Museen: Gendern lieben lernen – bei den alten Philosophen
Die Welt als Männerdomäne - in den Museen finden wir sie noch völlig ungebrochen. Was heißt das für uns Heutige? Ein Kommentar.
Rientro, Rentrée – das Wort unserer europäischen Nachbarn für das, was bei uns schlicht „Ferienende“ heißt, hat eine gewisse schöne Feierlichkeit. Zu Recht.
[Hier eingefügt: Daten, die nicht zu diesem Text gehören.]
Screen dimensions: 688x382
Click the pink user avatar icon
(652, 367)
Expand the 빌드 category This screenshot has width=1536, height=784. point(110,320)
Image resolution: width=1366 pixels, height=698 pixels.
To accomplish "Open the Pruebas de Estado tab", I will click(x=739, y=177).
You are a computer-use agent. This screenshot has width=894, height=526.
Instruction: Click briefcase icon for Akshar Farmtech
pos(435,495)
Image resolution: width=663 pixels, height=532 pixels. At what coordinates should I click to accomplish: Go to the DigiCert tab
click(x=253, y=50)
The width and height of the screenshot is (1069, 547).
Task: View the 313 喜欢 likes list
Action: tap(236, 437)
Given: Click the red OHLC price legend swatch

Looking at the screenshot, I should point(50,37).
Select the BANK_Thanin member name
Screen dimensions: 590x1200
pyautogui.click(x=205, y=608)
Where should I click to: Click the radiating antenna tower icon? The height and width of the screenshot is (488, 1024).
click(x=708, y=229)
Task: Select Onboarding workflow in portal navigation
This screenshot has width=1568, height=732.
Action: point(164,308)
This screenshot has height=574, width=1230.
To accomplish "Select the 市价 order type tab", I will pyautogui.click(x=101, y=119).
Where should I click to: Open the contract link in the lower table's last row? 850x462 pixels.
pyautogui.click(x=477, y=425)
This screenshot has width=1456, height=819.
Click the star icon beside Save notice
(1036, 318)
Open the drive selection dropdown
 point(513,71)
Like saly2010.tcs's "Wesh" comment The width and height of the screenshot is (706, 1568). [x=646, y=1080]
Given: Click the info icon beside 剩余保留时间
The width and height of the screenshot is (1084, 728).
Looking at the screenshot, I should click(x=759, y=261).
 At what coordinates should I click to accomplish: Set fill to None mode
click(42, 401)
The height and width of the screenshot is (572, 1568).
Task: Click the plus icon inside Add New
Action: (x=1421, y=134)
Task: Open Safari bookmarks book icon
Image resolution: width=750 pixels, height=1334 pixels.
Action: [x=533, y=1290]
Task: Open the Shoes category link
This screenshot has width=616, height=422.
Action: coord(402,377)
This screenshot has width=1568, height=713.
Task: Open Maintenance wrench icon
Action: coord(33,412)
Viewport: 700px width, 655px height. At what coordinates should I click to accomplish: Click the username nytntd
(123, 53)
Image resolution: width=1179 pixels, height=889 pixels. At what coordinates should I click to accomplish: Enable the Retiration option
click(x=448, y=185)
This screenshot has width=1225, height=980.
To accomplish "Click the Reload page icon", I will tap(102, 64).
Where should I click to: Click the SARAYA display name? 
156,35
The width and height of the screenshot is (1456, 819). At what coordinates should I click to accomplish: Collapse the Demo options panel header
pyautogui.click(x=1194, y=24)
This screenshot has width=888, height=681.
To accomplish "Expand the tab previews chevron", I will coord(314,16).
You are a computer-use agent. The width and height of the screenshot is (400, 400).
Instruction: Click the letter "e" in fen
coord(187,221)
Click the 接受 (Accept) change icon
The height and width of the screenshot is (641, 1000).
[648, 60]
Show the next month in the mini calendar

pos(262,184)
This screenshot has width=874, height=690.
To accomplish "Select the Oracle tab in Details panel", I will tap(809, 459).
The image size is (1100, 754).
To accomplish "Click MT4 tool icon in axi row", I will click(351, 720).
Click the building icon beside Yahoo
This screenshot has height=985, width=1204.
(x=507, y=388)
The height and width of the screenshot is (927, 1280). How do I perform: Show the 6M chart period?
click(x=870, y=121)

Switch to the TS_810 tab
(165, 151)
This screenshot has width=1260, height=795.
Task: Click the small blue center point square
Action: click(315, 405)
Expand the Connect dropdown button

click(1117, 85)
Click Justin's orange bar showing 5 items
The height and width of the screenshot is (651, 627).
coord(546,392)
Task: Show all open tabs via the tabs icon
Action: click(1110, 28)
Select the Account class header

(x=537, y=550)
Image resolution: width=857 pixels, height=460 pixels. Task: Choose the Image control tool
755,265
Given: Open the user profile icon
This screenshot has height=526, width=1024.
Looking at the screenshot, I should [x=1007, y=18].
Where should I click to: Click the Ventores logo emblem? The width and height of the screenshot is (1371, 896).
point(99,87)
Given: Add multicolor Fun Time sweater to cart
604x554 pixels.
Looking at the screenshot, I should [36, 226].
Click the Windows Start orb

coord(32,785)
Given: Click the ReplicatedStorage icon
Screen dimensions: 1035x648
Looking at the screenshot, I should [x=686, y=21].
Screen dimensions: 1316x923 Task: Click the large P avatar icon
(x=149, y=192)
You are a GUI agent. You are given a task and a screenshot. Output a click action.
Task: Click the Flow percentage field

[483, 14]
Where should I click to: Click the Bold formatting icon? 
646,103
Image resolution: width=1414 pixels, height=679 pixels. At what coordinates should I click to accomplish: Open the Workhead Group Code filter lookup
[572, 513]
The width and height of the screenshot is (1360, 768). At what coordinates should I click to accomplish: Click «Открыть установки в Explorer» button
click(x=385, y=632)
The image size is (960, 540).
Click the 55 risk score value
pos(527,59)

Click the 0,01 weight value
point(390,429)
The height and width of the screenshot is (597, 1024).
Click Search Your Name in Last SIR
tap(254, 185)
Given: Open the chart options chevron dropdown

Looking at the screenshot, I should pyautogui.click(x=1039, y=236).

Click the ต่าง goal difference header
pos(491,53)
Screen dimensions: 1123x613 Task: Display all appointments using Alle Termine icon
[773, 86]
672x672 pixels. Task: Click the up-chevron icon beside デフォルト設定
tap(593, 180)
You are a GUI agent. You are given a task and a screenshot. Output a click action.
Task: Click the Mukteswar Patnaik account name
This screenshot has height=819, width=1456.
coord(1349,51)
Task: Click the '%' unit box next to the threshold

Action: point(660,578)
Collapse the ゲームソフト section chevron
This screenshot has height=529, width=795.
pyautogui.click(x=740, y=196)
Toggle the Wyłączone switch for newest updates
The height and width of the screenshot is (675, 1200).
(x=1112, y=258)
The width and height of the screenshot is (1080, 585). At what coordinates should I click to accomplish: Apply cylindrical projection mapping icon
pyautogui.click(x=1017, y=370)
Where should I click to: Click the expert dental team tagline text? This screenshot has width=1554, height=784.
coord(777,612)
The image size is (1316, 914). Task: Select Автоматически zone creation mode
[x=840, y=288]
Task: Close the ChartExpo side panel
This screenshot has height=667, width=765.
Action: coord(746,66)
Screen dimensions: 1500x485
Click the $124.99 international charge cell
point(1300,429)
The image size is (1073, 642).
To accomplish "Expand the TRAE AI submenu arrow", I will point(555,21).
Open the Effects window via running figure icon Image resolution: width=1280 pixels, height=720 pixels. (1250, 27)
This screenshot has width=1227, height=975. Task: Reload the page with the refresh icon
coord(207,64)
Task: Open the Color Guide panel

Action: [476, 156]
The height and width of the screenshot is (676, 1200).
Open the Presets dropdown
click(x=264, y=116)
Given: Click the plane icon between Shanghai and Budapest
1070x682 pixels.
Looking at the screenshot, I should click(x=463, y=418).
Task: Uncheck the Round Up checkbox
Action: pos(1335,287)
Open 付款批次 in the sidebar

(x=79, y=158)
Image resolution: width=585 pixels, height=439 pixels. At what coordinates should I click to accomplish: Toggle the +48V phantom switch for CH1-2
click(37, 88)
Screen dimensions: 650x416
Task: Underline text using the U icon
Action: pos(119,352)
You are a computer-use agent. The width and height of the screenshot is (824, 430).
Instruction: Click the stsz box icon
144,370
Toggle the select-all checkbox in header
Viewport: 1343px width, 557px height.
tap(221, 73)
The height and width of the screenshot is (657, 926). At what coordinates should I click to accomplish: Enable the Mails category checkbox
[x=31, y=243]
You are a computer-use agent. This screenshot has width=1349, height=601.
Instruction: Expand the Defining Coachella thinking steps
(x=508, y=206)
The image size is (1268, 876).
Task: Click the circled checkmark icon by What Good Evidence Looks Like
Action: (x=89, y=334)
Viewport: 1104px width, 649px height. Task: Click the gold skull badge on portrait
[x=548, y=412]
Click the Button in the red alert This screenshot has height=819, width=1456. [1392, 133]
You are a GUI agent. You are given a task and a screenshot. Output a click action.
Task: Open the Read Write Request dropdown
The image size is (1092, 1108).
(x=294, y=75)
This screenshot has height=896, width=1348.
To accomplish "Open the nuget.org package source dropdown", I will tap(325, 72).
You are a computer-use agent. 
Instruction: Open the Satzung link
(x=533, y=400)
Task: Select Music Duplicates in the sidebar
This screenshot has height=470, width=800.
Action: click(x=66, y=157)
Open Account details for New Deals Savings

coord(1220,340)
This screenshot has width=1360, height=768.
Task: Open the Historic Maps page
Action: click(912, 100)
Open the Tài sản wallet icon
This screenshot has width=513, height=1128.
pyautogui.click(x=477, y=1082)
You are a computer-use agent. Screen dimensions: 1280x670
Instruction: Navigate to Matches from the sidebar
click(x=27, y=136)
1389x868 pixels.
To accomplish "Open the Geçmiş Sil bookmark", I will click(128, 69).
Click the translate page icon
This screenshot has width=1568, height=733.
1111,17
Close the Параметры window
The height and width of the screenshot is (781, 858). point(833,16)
Die große „Rückkehr“ in den Alltag ist heute der womöglich deutlichste Einschnitt in den Jahreskreis, nicht erst seit dem Niedergang der religiös begründeten Einschnitte und Pausen – Ostern, Weihnachten –, die für immer mehr Berufstätige keine mehr sind oder nur eine sehr kurze freie Zeit bedeuten. Und das, Bemerkung am Rande, nicht nur wenn die Ferien ein Vierteljahr lang gedauert haben, wie das in Italien noch immer der Fall ist und ein durchwachsenes Vergnügen, wenn Eltern alle Hände voll zu tun haben, die Unterbringung des Nachwuchses zu organisieren. La mamma, die die Sprösslinge, wenigstens vom unteren mittleren Bürgertum an aufwärts, einst bis September am Meer parkte und behütete, ist heute schließlich ebenso oft, lange und anstrengend erwerbstätig wie papà.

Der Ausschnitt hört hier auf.